# PASSAGE TO READ

KBO League
- KBO League sponsorless text logo
- Formerly: Korea Professional Baseball (1982–2014)
- Sport: Baseball
- Founded: 1982; 44 years ago
- First season: 1982
- Organising body: Korea Baseball Organization
- No. of teams: 10
- Country: South Korea
- Most recent champion: LG Twins (4th title) (2025)
- Most titles: Kia Tigers (12 titles)
- Qualification: Asia Series (2005–2013)
- Broadcasters: Korea KBS MBC SBS SPOTV
- Streaming partners: Korea TVING Outside Korea SOOP
- Related competitions: KBO Futures League (minor league) KBO Fall League (showcase league)
- Website: koreabaseball.com

= KBO League =

Professional baseball league in South Korea

The KBO League is the highest level professional baseball league in South Korea, consisting of ten teams. The KBO League was founded with six franchises in 1982 and is the most popular sports league in South Korea. The Kia Tigers are the most successful team, having won 12 of the 44 championships.

# DATASET CONTENT
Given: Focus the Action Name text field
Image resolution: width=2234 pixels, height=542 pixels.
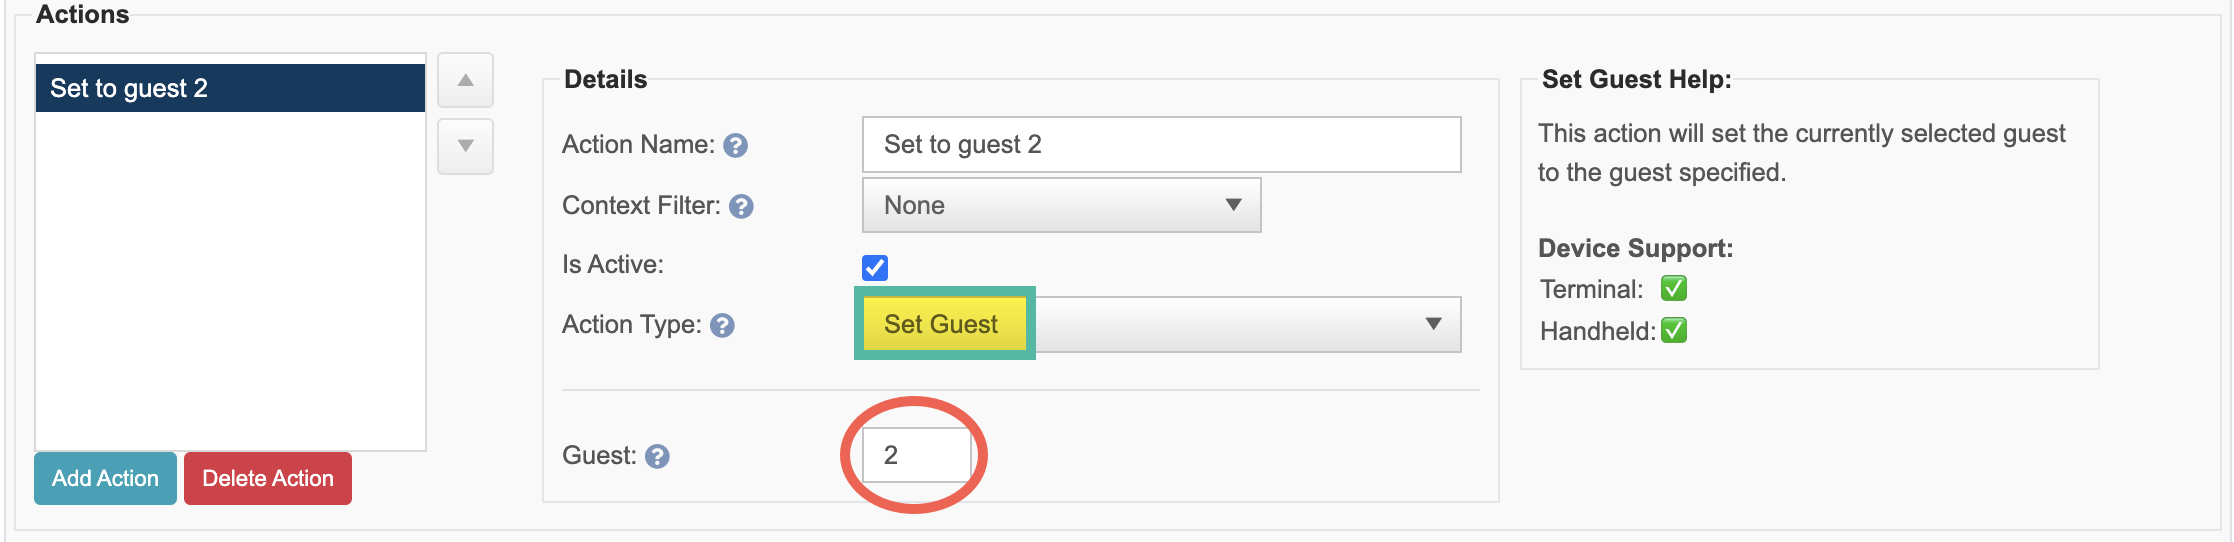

# DESCRIPTION OF THE TASK
Please resume the KBO League article after its final sentence. The listing is separate material and has no connection to the KBO League article.

# ANSWER BOX
In comparison with American Major League Baseball, ESPN reports that the KBO level of play "appears to be somewhere between Double-A and Triple-A, on average, though the best players are more likely to be MLB-quality than your typical Double-A league." Historically, the KBO is known for its vocal and exuberant fan base, as well as the widespread practice of bat flips (ppa-dun (빠던), a portmanteau of the "first syllables of the words for 'bat' and 'throw'") by hitters after striking what they think will be a home run. In the KBO, the bat flipping tradition dates to the 1990s.

==League structure==
===Regular season===
Since the 2015 season, each team plays 144 games in the regular season, an increase from 128 games, along with the introduction of the KT Wiz to the league. Each team plays every other team 16 times. In general, Korean teams play six games a week, with every Monday off.

===KBO All-Star Game===
In mid-July of every season, the best players participate in the KBO All-Star Game. The franchises participating are divided into two sets of teams: "Dream All-Stars" (Doosan, KT, Lotte, Samsung, and SSG) and "Nanum All-Stars" (Kia, Hanwha, LG, NC and Kiwoom).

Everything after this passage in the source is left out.